Source data
┏━━

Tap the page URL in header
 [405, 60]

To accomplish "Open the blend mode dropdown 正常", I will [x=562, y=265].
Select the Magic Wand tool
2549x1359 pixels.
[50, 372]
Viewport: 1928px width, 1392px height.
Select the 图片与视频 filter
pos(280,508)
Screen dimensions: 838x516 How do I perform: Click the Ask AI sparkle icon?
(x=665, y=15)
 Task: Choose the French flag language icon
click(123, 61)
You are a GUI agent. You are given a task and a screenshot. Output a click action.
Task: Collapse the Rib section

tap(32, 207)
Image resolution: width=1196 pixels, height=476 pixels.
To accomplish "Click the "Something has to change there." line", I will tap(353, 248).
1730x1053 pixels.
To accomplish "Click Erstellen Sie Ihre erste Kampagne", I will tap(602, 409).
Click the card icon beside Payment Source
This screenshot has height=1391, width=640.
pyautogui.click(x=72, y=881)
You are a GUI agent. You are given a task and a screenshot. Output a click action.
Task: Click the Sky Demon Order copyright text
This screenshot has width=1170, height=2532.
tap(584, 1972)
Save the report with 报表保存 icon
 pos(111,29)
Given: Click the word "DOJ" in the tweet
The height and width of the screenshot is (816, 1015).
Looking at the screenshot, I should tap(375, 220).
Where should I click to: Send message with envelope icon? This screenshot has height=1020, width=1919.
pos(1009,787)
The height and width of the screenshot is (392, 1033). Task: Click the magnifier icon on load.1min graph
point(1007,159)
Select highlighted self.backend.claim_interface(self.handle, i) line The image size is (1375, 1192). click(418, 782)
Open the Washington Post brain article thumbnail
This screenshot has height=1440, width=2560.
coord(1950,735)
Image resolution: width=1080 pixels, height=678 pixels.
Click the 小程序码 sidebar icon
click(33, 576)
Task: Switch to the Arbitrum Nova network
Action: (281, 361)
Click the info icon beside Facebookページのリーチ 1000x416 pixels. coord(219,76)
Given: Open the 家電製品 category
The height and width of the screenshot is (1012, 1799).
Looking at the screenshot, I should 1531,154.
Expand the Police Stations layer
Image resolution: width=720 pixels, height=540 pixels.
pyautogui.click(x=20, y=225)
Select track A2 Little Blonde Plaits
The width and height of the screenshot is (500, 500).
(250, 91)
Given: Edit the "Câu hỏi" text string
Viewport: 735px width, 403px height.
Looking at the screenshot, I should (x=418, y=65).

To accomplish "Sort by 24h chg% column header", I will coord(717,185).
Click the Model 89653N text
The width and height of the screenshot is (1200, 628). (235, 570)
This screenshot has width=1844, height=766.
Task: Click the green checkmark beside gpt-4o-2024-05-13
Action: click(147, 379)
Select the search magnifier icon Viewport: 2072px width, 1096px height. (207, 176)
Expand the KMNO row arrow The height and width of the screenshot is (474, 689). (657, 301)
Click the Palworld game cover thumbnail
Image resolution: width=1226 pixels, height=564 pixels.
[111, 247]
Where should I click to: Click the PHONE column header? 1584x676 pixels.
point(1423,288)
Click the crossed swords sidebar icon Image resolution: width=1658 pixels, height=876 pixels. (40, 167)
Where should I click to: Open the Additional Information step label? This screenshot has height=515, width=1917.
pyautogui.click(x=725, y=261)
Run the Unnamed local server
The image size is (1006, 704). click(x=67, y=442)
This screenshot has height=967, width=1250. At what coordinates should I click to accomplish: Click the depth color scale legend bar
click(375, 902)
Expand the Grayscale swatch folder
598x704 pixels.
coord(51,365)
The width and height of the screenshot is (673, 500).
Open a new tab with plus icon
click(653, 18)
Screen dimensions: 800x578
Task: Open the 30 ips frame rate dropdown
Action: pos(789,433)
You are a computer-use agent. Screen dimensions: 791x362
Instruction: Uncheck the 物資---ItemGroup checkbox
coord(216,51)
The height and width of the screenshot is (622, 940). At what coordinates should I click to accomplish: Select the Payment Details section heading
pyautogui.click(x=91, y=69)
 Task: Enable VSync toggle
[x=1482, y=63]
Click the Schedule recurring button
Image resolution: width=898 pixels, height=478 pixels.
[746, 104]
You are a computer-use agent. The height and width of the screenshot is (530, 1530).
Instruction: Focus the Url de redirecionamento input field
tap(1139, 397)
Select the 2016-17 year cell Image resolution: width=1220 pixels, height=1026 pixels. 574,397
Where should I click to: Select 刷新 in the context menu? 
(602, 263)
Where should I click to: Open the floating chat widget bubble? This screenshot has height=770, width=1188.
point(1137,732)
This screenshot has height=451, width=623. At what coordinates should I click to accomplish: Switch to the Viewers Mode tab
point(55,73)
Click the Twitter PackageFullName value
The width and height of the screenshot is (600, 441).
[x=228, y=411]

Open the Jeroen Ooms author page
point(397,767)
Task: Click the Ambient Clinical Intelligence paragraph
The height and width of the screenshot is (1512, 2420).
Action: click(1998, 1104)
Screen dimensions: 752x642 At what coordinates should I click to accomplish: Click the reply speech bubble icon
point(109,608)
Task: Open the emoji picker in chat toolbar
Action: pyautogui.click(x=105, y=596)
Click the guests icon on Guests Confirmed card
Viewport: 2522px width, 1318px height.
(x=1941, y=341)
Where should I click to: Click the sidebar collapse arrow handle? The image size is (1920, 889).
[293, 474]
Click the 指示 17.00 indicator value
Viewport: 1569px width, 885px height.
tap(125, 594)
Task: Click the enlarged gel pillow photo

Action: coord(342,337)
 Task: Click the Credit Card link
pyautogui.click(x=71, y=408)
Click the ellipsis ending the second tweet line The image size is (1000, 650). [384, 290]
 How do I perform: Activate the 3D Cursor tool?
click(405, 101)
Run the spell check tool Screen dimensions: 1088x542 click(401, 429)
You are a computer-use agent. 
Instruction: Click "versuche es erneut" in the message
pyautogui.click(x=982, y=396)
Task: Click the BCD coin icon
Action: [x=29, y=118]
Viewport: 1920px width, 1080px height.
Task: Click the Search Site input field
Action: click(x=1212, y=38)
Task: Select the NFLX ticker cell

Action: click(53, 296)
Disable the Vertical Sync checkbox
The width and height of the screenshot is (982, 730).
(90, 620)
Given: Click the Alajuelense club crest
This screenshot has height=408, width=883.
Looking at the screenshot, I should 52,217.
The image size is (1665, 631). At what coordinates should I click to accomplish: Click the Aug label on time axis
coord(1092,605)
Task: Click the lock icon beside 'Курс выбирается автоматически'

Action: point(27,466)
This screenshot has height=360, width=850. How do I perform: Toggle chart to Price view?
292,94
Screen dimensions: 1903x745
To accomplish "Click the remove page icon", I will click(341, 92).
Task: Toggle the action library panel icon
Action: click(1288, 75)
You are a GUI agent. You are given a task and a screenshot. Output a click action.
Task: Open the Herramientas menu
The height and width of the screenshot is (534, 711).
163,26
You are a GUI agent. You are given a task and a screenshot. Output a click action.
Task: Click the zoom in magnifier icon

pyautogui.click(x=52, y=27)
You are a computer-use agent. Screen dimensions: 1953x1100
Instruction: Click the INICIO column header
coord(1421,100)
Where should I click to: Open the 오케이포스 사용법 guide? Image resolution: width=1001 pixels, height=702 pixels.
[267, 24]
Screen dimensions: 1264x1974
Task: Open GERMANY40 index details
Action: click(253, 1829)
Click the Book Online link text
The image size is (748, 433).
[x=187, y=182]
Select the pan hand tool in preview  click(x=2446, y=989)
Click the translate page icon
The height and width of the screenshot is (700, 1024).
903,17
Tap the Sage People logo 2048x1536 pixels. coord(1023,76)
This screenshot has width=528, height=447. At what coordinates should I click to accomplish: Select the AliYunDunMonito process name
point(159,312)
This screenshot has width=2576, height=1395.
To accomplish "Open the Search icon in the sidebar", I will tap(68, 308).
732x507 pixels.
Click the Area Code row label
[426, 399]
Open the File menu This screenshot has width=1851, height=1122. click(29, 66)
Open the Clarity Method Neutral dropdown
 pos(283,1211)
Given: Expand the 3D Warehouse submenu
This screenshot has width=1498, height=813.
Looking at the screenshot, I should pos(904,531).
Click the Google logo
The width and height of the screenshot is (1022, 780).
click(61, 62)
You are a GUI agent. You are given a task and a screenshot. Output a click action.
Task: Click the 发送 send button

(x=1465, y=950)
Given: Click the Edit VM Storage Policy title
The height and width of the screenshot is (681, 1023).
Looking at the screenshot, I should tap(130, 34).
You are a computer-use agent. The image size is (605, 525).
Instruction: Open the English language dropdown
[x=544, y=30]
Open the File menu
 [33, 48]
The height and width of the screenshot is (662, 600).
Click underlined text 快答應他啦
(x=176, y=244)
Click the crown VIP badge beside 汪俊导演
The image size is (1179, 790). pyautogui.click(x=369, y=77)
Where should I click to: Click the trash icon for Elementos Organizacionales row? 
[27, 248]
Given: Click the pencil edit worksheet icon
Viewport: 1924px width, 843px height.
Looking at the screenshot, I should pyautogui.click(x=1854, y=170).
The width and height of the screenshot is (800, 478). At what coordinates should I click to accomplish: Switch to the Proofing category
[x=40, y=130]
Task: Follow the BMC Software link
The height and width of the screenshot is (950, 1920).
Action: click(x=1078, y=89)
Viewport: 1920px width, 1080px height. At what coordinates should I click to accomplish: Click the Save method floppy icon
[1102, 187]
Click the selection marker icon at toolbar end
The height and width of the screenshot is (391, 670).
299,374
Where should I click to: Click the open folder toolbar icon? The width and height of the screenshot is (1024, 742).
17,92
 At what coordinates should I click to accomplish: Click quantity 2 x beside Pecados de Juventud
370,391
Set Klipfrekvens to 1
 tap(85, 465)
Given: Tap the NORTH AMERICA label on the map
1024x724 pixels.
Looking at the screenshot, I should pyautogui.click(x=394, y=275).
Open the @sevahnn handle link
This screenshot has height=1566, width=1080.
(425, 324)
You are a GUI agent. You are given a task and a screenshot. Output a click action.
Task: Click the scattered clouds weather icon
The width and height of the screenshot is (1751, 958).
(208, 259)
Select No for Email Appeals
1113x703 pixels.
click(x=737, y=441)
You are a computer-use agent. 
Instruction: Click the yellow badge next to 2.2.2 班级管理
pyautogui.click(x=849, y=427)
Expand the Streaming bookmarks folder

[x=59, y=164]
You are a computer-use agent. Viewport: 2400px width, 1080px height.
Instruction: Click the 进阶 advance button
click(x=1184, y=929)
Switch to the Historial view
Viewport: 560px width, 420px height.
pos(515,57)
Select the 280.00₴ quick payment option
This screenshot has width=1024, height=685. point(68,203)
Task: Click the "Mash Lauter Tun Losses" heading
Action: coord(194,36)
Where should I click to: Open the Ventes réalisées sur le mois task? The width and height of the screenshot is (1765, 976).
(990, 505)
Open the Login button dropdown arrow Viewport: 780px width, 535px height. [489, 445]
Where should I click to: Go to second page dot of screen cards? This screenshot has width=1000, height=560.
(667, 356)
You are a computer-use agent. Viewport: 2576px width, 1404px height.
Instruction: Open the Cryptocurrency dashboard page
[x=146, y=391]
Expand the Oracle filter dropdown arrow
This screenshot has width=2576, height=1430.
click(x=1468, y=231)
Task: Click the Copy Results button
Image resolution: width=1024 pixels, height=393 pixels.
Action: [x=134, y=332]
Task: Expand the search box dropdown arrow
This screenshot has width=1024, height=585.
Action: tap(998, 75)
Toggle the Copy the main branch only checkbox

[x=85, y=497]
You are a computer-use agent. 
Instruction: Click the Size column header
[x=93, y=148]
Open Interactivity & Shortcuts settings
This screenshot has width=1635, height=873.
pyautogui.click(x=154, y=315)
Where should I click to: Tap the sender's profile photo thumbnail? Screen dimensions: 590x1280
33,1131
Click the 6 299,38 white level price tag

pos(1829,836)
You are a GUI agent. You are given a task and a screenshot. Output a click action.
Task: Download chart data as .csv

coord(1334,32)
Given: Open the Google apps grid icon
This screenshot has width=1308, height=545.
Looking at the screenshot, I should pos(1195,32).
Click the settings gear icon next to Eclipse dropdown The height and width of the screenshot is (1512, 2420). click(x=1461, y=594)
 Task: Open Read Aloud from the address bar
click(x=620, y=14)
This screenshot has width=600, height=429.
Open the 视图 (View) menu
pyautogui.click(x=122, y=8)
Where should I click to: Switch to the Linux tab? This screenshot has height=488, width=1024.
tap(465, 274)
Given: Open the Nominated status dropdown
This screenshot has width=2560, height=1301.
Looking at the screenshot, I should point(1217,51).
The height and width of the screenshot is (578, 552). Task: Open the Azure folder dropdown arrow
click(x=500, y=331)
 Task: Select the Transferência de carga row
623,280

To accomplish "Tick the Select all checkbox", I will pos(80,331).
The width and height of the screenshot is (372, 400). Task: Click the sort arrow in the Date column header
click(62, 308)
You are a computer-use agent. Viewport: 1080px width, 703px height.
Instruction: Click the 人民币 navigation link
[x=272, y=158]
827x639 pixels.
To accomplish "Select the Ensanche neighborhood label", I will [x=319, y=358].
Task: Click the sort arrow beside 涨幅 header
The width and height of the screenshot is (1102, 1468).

┗━━

WHAT THE TASK ASKS:
Render the listing lines from the one containing "You are a computer-use agent. Screen dimensions: 1953x1100" through the one containing "Select the pan" as a Markdown table with the columns Row and Line, omitting blank lines.

SOLUTION BELOW:
| Row | Line |
|---|---|
| 1 | You are a computer-use agent. Screen dimensions: 1953x1100 |
| 2 | Instruction: Click the INICIO column header |
| 3 | coord(1421,100) |
| 4 | Where should I click to: Open the 오케이포스 사용법 guide? Image resolution: width=1001 pixels, height=702 pixels. |
| 5 | [267, 24] |
| 6 | Screen dimensions: 1264x1974 |
| 7 | Task: Open GERMANY40 index details |
| 8 | Action: click(253, 1829) |
| 9 | Click the Book Online link text |
| 10 | The image size is (748, 433). |
| 11 | [x=187, y=182] |
| 12 | Select the pan hand tool in preview  click(x=2446, y=989) |